2021 | Environment | Promising | SDG14 | SDG15 | United States
Wildbook

1. General

Category

SDG 14: Life Below Water

SDG 15: Life on Land

Category

Environment

2. Project Details

Company or Institution

Wild Me

Project

Wildbook

General description of the AI solution

Wildbook (wildbook.org) is an autonomous cloud-based, data-driven, Artificial Intelligence-enabled system that turns crowdsourced photographs into information about animals.
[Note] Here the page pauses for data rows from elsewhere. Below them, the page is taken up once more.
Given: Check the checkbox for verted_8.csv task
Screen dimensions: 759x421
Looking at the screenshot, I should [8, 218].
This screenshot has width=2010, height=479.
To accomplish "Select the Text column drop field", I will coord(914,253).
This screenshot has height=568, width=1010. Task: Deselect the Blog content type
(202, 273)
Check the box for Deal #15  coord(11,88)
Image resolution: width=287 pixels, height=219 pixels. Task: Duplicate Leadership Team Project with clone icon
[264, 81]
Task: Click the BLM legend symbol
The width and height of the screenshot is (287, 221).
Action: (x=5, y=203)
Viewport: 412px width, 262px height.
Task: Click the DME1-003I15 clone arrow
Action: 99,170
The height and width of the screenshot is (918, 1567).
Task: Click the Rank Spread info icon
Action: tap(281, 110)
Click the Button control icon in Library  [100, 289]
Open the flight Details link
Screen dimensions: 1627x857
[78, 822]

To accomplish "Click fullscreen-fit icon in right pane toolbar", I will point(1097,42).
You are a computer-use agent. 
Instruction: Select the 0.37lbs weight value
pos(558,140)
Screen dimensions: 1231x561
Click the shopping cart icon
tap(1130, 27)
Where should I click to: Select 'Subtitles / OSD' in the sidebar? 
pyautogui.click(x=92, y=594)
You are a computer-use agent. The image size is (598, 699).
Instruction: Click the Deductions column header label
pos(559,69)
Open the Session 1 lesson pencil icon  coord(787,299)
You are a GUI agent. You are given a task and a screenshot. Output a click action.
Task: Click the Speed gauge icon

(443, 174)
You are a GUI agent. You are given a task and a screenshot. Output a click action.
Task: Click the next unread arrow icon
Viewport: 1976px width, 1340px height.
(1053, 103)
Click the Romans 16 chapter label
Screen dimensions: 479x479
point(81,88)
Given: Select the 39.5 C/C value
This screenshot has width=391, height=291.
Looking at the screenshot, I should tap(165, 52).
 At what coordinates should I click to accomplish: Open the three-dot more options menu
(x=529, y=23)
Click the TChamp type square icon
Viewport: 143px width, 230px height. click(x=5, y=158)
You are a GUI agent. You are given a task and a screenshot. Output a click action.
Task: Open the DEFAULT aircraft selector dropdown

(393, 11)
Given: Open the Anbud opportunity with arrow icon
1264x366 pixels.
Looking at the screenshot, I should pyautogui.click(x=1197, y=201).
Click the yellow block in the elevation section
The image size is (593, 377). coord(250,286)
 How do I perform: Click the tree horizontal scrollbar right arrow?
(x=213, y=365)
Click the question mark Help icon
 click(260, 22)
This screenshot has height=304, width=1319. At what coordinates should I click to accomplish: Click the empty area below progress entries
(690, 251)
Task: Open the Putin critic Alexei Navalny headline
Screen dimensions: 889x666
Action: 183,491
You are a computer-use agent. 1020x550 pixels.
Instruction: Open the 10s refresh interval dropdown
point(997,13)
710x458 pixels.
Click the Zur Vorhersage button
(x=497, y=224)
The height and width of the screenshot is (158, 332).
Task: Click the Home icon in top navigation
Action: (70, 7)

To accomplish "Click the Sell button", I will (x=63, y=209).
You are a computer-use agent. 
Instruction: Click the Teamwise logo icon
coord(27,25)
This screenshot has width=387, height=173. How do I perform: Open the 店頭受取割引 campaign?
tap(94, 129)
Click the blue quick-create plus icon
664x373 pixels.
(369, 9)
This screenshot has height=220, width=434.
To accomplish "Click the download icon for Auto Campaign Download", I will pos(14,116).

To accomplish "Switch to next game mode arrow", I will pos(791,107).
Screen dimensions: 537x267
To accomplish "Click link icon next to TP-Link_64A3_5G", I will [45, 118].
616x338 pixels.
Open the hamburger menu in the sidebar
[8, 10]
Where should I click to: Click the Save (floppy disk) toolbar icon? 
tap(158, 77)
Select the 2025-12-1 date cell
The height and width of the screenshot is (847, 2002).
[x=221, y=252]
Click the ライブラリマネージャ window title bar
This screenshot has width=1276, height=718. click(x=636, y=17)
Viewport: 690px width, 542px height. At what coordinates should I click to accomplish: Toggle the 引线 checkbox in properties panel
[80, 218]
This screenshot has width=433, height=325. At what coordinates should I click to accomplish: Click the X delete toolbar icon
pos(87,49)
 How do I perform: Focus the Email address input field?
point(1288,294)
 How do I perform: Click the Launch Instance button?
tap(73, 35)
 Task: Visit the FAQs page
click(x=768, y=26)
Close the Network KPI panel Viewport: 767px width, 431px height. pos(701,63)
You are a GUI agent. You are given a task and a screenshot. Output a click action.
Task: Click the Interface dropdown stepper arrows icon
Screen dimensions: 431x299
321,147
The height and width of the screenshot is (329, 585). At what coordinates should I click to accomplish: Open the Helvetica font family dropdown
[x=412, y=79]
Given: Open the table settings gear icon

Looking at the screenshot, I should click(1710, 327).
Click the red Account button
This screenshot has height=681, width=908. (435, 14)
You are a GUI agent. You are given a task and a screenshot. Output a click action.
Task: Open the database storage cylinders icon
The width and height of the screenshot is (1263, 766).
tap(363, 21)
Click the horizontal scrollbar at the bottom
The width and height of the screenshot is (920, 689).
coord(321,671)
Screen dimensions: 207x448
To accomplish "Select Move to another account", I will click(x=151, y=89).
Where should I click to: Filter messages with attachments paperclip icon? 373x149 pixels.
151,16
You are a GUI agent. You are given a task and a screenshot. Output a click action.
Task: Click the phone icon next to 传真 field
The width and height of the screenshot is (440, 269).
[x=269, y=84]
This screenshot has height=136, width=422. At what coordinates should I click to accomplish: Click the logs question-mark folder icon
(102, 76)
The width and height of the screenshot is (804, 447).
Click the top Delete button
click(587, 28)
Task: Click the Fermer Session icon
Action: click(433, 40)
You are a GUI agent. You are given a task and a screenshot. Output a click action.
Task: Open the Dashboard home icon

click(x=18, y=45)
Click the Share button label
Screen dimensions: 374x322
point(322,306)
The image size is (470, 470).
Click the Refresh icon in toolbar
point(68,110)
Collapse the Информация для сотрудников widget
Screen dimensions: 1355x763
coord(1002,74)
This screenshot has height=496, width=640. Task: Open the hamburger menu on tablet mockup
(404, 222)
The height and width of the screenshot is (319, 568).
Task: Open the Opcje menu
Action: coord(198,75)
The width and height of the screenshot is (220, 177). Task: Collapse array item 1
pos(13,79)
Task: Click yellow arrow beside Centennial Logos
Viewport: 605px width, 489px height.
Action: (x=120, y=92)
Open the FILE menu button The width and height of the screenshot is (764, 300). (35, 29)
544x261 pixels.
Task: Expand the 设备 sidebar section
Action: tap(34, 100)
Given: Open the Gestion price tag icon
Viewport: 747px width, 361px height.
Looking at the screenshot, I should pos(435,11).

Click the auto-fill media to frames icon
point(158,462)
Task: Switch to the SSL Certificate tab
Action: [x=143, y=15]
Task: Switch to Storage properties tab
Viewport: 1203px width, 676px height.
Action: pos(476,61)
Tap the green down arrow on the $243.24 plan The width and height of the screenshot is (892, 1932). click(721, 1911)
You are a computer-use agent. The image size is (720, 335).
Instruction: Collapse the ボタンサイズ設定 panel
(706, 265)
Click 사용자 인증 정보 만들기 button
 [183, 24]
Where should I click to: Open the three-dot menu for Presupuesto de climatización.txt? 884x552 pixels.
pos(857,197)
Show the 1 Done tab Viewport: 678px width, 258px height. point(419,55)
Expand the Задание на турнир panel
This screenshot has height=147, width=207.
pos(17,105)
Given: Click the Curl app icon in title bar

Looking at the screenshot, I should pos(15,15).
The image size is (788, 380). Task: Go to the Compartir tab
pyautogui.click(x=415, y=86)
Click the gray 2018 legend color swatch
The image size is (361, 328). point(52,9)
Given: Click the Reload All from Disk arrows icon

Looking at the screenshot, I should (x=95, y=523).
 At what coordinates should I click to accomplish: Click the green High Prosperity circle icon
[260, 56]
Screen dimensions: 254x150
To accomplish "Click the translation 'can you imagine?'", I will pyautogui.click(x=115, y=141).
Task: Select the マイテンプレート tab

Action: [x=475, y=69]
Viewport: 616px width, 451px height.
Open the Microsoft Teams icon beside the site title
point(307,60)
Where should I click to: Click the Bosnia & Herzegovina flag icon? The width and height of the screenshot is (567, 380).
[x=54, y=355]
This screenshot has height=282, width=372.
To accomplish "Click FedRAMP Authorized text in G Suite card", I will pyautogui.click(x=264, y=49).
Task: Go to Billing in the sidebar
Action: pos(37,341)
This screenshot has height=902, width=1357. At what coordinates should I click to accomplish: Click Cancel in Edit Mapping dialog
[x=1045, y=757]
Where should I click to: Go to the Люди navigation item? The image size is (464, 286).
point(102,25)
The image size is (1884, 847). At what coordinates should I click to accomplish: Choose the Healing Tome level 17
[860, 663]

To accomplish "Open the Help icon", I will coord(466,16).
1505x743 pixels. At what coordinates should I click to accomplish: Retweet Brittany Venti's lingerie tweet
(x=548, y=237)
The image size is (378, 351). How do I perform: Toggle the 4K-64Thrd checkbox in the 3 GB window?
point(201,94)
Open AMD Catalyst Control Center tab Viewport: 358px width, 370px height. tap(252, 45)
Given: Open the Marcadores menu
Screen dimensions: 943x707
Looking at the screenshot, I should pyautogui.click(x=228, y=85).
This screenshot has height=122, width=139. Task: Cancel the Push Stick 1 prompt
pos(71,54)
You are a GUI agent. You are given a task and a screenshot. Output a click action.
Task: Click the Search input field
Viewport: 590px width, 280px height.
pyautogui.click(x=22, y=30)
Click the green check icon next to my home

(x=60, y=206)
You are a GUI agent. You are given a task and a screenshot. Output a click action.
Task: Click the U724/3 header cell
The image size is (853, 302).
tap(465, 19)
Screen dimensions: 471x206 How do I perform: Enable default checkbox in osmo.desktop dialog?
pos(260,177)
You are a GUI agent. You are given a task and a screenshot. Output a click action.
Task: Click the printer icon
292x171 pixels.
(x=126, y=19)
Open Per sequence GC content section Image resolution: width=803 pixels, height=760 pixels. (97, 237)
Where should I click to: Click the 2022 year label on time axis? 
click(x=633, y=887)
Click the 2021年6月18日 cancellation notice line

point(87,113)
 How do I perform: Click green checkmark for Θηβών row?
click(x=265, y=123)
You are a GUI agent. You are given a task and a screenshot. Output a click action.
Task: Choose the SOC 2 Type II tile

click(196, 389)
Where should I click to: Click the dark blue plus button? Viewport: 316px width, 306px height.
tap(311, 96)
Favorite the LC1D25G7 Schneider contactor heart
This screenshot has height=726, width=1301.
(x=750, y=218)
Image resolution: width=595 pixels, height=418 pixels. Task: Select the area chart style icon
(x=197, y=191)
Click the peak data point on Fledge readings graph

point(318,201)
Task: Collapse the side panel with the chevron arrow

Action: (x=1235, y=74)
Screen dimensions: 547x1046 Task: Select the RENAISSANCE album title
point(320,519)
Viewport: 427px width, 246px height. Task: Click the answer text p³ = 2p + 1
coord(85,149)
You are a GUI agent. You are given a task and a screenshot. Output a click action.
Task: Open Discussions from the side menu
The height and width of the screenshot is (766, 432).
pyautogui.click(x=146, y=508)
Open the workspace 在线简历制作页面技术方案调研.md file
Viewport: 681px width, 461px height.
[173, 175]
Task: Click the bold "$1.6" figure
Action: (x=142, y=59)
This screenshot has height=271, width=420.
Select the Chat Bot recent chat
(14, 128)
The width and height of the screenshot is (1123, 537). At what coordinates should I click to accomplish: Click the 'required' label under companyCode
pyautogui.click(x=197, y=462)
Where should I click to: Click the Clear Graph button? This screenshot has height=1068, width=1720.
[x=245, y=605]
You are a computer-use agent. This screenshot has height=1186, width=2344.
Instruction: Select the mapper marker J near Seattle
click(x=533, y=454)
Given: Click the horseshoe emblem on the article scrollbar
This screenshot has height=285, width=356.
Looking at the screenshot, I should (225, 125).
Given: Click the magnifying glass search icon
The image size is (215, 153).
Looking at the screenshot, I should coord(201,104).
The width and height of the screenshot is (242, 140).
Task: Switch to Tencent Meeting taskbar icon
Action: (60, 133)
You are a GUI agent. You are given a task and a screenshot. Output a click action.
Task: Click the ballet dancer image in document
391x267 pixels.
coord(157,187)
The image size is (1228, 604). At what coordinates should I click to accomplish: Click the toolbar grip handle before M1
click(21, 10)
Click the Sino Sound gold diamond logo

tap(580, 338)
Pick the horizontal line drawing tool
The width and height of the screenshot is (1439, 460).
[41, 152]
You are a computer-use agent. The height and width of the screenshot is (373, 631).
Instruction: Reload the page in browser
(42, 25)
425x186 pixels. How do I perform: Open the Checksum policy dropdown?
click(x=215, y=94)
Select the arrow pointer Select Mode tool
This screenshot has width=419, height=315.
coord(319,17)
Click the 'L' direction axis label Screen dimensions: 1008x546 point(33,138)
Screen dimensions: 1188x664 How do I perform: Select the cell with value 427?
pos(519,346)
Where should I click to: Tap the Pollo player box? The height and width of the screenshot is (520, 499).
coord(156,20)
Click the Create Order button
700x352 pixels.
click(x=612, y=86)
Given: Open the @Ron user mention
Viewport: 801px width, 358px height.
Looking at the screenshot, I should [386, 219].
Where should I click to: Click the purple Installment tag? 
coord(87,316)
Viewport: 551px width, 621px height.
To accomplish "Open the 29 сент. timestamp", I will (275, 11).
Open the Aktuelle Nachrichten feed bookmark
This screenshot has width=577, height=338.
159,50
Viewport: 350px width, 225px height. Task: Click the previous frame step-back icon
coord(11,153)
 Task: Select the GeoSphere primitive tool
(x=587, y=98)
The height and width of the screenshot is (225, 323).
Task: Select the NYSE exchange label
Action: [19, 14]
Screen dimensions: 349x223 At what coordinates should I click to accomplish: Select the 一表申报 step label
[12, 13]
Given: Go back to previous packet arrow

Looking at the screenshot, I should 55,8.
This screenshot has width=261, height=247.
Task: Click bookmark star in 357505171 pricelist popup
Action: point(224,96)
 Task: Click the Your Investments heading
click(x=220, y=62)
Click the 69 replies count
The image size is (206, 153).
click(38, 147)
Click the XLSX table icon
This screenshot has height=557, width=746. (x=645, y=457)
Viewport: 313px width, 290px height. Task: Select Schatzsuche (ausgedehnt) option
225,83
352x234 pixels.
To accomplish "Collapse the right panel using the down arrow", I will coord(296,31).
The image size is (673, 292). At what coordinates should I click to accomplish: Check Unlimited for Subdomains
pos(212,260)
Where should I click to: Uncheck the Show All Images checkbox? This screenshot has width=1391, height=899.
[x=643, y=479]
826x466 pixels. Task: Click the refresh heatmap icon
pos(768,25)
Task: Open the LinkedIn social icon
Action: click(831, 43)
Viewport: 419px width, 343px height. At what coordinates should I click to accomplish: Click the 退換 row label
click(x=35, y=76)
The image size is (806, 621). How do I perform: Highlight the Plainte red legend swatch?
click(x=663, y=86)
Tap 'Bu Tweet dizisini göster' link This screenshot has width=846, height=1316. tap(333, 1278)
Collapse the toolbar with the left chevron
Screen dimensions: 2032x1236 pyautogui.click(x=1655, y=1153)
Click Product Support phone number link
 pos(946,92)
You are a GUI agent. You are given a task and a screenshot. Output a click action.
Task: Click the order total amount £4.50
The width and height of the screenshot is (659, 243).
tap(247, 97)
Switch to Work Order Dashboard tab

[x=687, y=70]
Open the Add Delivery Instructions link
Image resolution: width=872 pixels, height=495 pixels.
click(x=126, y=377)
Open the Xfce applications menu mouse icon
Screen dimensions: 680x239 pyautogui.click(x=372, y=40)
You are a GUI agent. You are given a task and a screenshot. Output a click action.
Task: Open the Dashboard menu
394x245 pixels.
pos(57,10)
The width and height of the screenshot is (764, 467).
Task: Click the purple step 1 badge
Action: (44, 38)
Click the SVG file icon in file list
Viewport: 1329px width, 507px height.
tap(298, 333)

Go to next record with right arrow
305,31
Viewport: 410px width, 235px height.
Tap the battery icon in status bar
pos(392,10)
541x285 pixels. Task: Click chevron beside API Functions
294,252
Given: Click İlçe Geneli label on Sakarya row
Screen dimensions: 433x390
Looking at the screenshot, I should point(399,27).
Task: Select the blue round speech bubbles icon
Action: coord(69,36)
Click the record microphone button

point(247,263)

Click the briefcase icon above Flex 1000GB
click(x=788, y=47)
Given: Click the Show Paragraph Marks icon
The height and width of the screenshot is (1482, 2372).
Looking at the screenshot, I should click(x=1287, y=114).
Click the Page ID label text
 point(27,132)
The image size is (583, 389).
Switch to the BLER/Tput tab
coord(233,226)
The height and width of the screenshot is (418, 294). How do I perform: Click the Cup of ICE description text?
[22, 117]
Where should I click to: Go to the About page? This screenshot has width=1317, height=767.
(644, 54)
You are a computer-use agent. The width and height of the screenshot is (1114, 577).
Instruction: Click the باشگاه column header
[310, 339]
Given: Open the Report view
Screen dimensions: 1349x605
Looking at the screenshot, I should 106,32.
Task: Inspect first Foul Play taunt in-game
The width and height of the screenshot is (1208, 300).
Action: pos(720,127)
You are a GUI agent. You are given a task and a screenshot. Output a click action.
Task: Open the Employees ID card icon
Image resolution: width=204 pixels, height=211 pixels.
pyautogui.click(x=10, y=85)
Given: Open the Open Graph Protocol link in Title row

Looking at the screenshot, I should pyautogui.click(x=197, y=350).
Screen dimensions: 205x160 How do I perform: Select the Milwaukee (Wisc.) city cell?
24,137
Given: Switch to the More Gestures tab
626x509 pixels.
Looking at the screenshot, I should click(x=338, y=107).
Wildbook combines heterogeneous wildlife data (especially mark-and-recapture “tagging”, social, genetic, etc.) with machine learning techniques to enable large-scale (regional and global) collaborative wildlife studies in the fields of population biology, animal biometrics, social ecology, molecular ecology, toxicology, and more. Wildbook is especially effective where 1) collaborative and citizen-science data can be incorporated to dramatically increase data volume; 2) computer vision and artificial intelligence (AI) can be harnessed to classify species and identify individual animals by their markings (“photo-identification”) in abundantly available imagery, speeding data curation and increasing both volume and accuracy; and 3) collaboration within and between disciplines can yield new discoveries through data science (e.g., comparative population assessment to discover environmental stressors and other drivers of population declines) and novel machine learning research.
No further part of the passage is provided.